[Start of section]

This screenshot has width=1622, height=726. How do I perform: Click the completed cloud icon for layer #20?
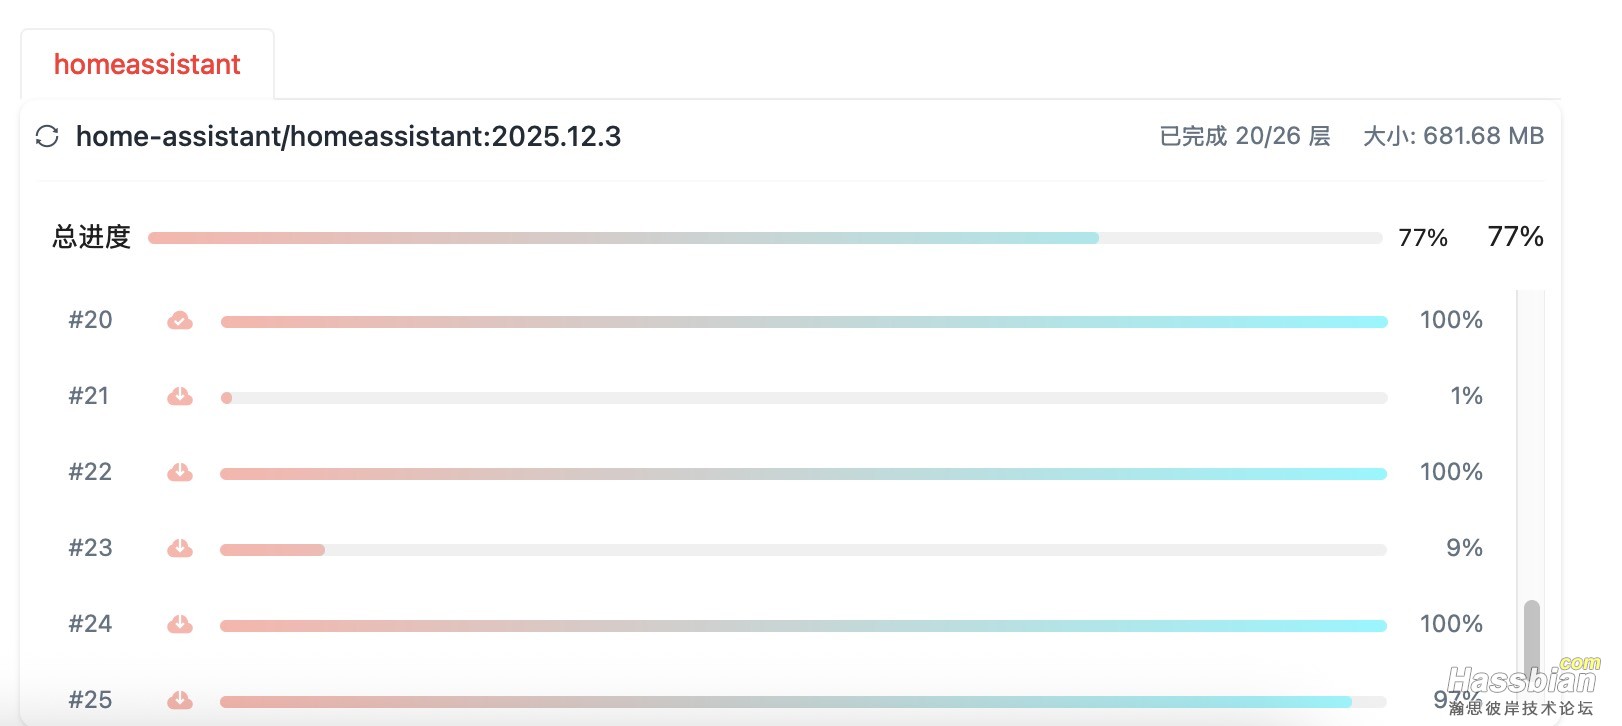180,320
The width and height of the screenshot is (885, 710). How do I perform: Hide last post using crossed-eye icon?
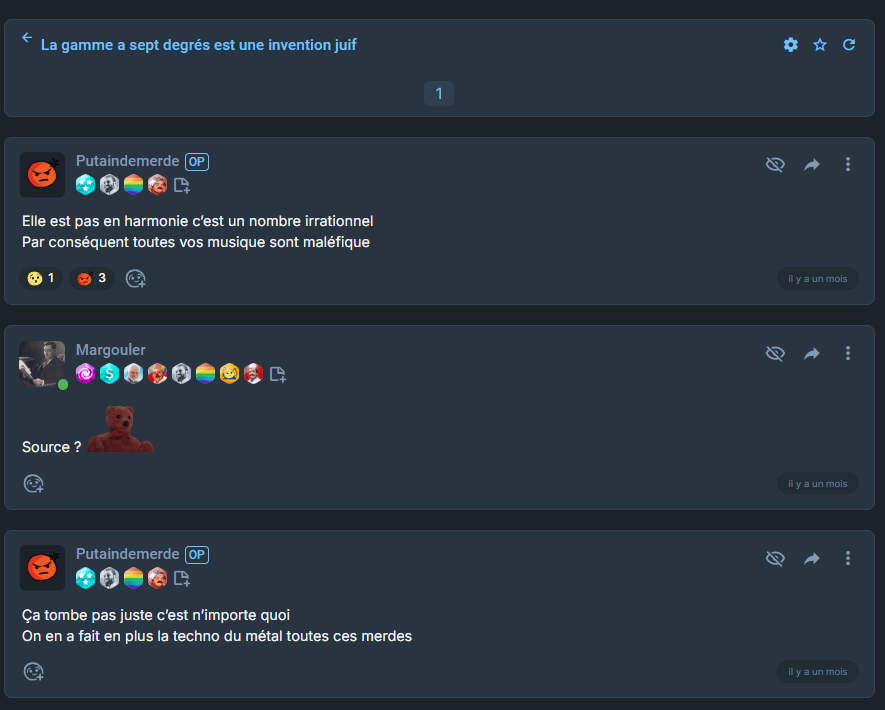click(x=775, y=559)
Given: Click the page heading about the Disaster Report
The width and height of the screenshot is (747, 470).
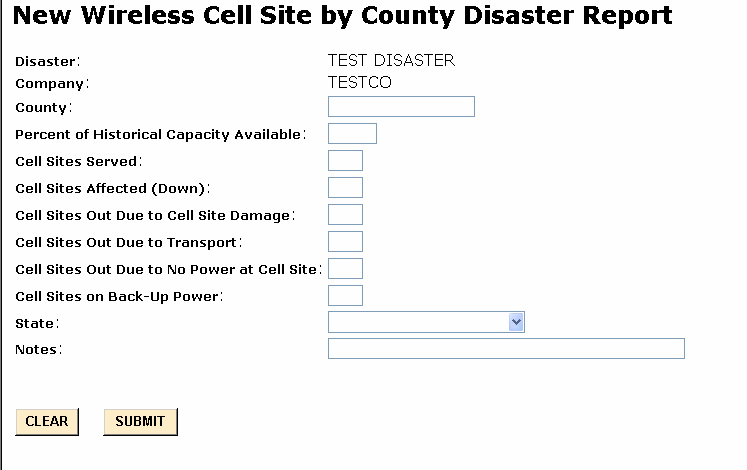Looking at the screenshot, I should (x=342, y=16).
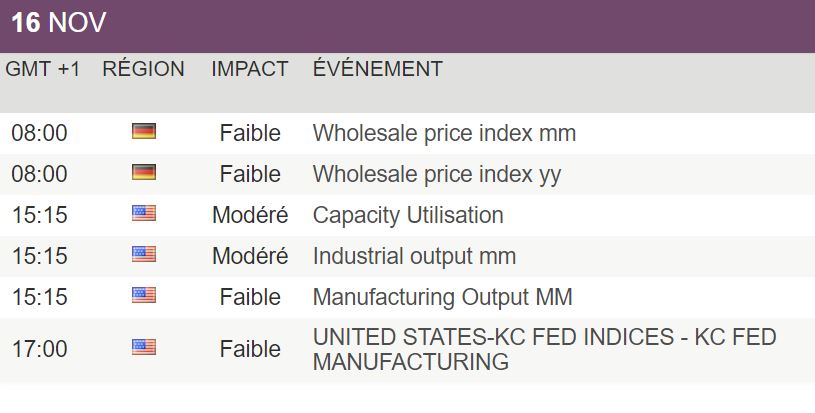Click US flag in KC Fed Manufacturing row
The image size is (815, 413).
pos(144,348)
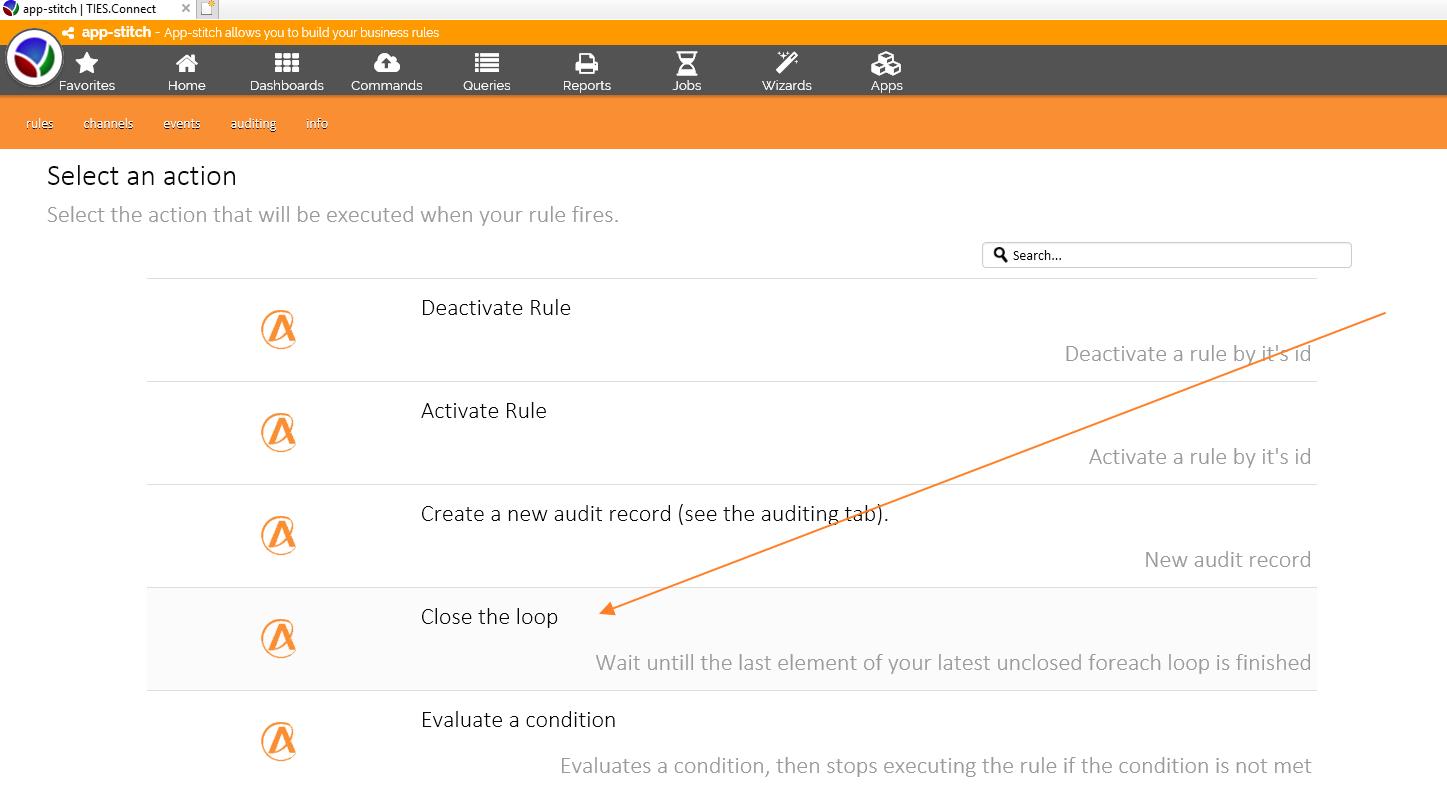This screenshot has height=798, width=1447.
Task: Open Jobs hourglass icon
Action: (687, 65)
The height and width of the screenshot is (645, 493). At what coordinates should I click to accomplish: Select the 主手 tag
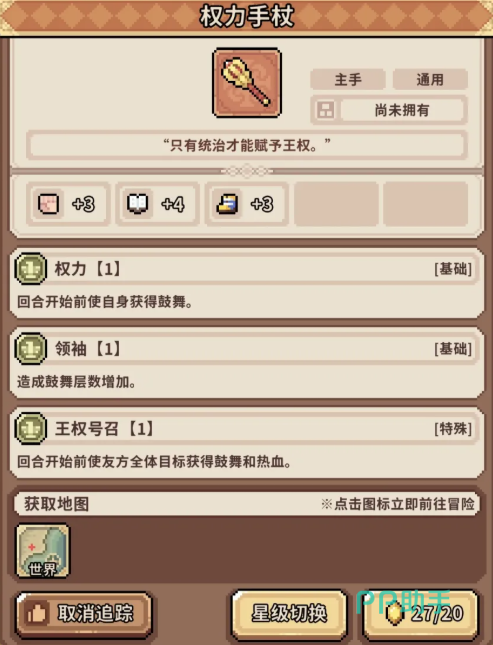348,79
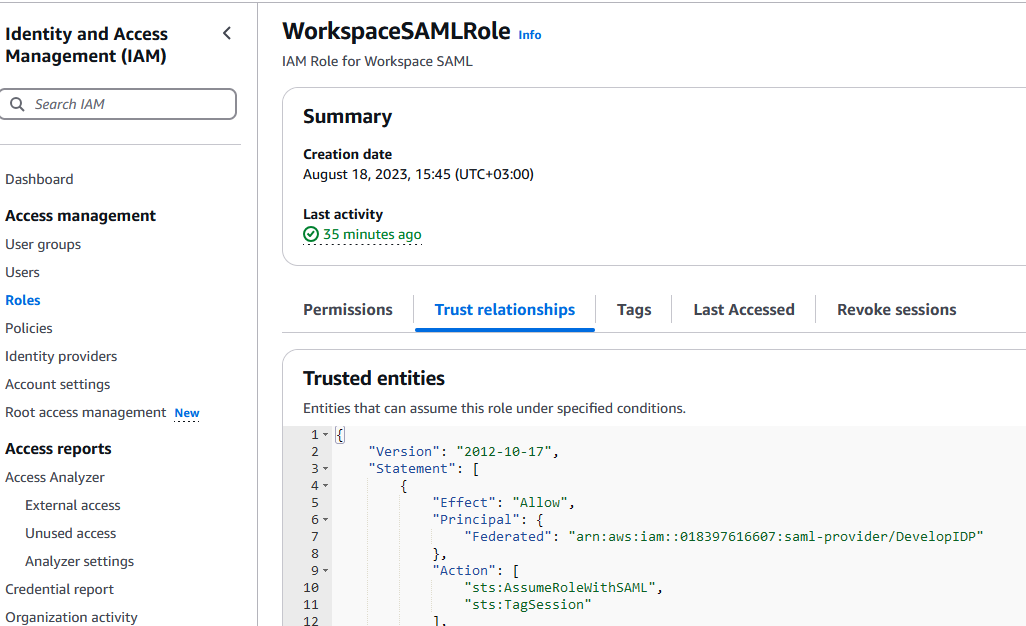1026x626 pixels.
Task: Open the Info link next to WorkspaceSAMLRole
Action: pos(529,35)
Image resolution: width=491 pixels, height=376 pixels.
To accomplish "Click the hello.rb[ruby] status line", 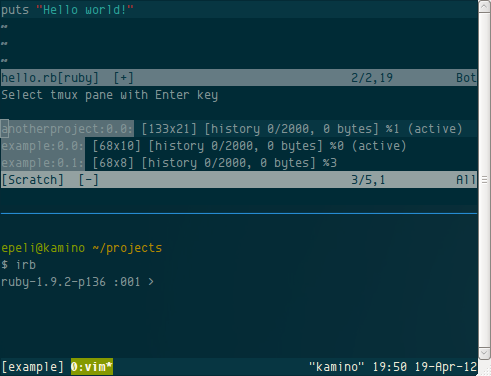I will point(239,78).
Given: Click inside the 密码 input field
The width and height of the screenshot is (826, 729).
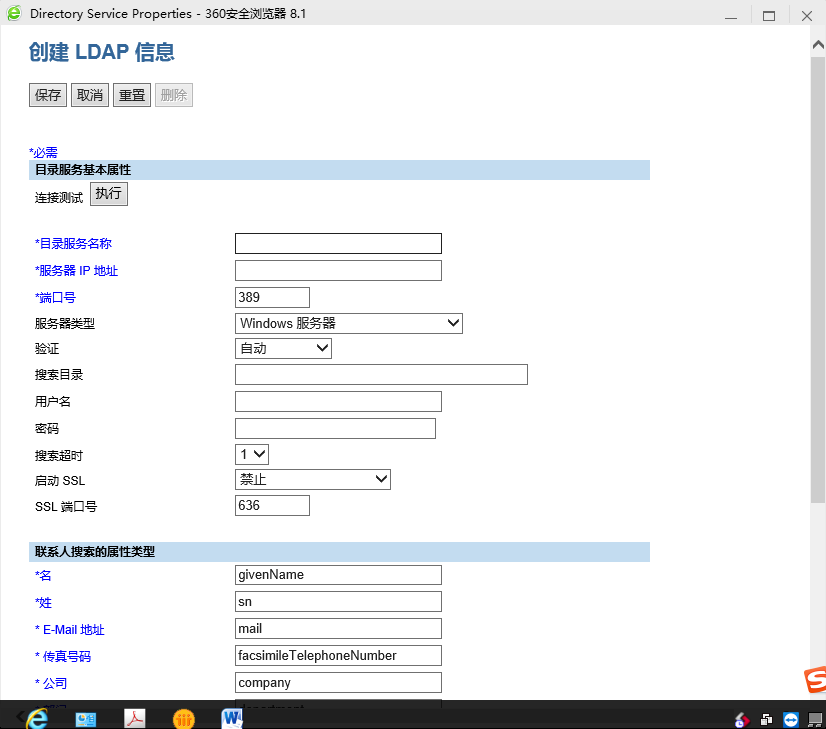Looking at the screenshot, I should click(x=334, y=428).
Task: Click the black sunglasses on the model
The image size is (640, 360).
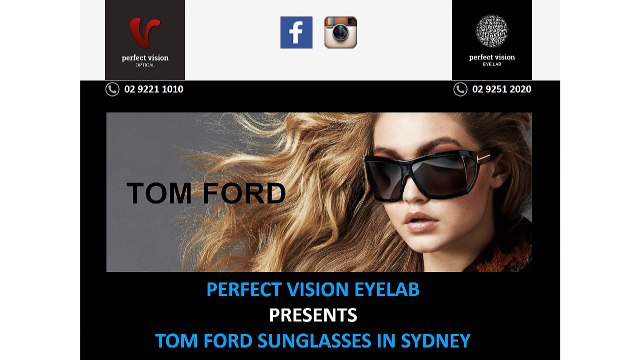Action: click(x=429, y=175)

[End of section]

Your task: Starting with the line that contains "The width and height of the screenshot is (826, 729)." and ending with the last line of the data above, transcribe exactly those lines and no others, without pictures.

Solved exercise:
The width and height of the screenshot is (826, 729).
Looking at the screenshot, I should click(x=334, y=428).
Task: Click the black sunglasses on the model
The image size is (640, 360).
Action: click(x=429, y=175)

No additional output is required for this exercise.